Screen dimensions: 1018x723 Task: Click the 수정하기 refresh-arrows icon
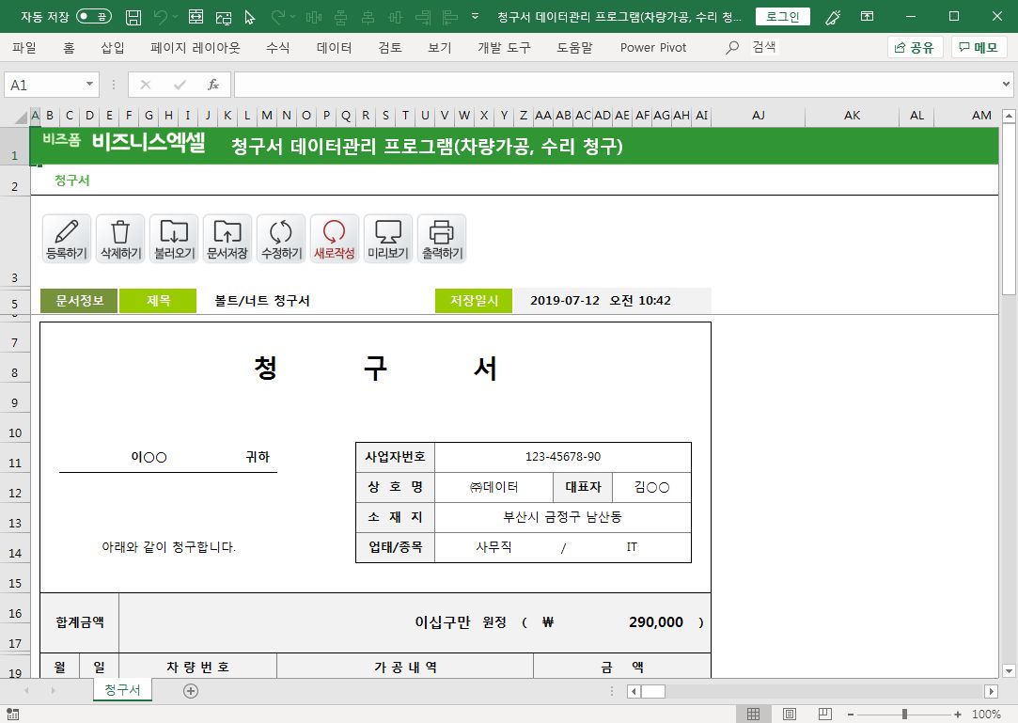281,238
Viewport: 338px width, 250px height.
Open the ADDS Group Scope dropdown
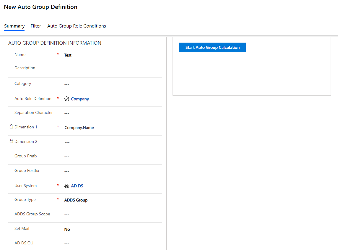112,214
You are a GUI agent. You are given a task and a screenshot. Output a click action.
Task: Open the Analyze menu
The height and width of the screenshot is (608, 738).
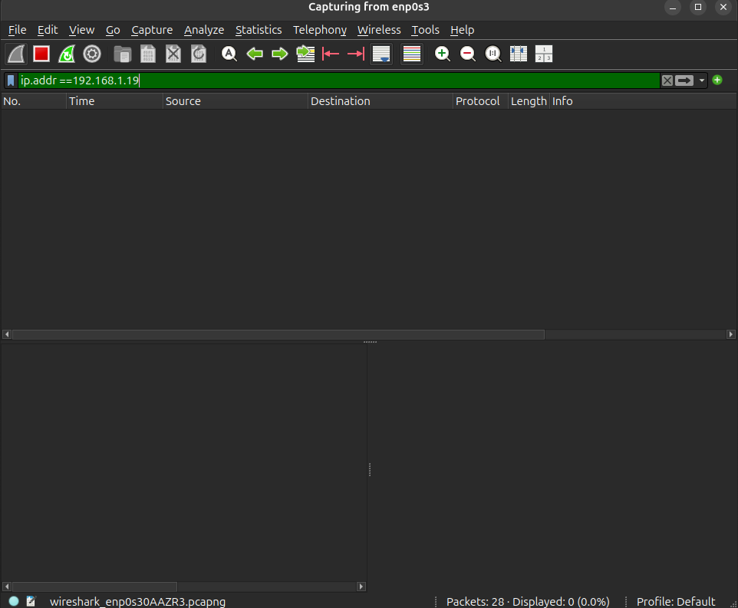(x=204, y=30)
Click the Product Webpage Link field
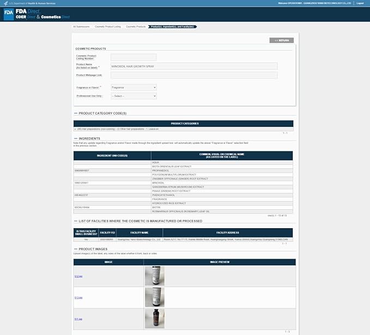 (x=193, y=75)
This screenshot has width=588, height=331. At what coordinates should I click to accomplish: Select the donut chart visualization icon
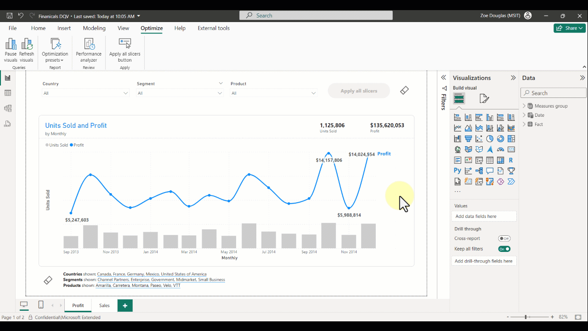coord(500,138)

══════════

** What this task involves **
Your task is to set down exactly the lines that run from the line holding "The height and" through the close of the entries, including both ends. Pictures stay out.

** Exercise solution **
The height and width of the screenshot is (608, 738).
(x=204, y=30)
Click the Product Webpage Link field
 (x=193, y=75)
This screenshot has width=588, height=331. At what coordinates should I click to accomplish: Select the donut chart visualization icon
coord(500,138)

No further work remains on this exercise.